Committee to Consider Eliminating Labor Review Panel

Wisconsin’s 106-year-old labor commission would vanish and Gov. Scott Walker’s administration would decide workplace disputes in its place under a budget proposal up for consideration Thursday in the Legislature’s finance committee.

Walker’s plan to eliminate the Labor and Industry Review Commission could create uncertainty in applying Wisconsin labor law, raising questions about whether the commission’s precedent-setting decisions would evaporate and whether his administration can fairly weigh cases.

The commission was formed in 1911 as the State Industrial Commission. The panel of three governor’s appointees considers appeals of administrative law judges’ rulings in fights over unemployment benefits, worker’s compensation and equal rights in the workplace.

The finance committee is a key testing ground for the budget. Its changes to Walker’s two-year, $76 billion proposal are the blueprint for what the Senate and Assembly will vote on, and though the full Legislature often makes changes, they typically don’t stray far from the committee’s recommendations.

Walker’s budget would eliminate the commission and its 26.5 positions in January to save an estimated $5.1 million. Its work would be handled by the Department of Workforce Development and the Department of Administration’s Division of Hearings and Appeals — both Walker cabinet agencies.

The governor’s administration justified the move by noting the number of appeals has dropped nearly 60 percent between 2011 and 2016. DWD Secretary Ray Allen said eliminating the commission would speed up appeals.
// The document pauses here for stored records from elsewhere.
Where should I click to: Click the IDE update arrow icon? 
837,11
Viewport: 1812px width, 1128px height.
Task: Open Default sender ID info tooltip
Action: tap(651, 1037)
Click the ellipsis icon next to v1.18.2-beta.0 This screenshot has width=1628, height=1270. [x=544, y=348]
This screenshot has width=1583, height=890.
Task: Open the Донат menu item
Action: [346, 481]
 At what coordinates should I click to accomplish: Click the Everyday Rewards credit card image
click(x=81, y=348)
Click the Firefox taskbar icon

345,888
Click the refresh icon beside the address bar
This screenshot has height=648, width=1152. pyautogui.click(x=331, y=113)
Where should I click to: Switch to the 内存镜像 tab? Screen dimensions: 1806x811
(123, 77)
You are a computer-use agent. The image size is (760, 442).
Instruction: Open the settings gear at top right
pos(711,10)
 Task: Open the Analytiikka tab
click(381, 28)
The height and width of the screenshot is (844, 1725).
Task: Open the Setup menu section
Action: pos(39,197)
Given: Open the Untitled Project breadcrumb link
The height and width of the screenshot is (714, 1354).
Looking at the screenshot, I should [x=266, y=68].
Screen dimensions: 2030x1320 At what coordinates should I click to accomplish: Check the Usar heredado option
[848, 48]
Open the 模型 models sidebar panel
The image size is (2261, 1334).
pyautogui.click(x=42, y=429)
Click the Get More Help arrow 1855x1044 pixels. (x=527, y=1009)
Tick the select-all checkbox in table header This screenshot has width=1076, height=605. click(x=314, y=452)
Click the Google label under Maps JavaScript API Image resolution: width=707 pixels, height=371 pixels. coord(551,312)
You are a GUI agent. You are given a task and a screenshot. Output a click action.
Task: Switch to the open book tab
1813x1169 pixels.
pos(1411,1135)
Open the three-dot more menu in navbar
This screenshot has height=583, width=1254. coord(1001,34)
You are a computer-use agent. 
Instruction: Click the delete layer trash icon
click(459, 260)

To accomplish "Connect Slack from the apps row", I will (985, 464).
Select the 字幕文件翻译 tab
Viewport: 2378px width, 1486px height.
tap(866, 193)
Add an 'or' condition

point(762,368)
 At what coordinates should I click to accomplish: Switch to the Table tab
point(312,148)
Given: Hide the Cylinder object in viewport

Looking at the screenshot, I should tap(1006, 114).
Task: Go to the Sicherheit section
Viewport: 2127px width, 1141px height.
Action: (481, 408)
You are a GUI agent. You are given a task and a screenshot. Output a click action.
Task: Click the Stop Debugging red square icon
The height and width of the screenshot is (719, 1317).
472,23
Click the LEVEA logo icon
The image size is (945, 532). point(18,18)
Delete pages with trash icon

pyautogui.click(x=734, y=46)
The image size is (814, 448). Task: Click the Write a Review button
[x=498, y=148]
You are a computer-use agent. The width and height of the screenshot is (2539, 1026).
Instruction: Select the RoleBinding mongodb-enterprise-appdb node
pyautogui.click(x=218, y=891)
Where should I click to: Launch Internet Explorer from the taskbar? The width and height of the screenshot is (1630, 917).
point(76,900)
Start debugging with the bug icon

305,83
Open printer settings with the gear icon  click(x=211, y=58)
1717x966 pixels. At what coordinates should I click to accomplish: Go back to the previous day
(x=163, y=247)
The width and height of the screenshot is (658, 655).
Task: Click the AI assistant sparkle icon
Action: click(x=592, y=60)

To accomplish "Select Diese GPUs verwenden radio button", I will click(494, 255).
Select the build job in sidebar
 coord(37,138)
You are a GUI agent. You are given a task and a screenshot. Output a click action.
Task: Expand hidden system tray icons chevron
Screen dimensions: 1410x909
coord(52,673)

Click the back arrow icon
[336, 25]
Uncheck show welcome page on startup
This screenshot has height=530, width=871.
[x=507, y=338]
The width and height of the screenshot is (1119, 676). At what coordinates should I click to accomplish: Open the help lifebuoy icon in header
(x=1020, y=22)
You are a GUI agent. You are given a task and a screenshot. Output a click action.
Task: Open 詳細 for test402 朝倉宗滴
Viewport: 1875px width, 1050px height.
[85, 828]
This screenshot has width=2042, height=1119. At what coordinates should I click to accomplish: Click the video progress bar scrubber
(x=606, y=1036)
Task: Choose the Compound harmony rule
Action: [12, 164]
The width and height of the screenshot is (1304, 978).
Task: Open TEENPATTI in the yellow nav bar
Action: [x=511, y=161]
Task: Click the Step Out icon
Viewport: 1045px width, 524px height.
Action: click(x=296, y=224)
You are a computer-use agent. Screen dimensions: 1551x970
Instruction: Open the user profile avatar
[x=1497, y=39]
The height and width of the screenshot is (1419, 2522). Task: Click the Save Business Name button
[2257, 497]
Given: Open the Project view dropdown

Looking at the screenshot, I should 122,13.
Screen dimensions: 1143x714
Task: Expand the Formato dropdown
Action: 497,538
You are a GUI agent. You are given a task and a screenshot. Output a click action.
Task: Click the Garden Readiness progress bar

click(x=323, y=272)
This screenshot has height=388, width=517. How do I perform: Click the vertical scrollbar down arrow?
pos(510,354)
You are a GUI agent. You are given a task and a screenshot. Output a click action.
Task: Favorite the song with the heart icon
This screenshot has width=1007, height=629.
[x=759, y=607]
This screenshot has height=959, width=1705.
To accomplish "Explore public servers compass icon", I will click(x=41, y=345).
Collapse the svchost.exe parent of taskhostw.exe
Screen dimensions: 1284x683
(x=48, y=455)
Parties can appeal the commission’s decisions to circuit and state appellate courts. Those courts have given great deference to the commission, lending certainty to labor disputes. Parties in disputes could end up going to court more often if it’s eliminated, leading to more expensive disputes. The Legislative Fiscal Bureau estimates about 1,000 additional cases could end up in court annually if the commission disappears. Only 88 commission cases went to court in 2016.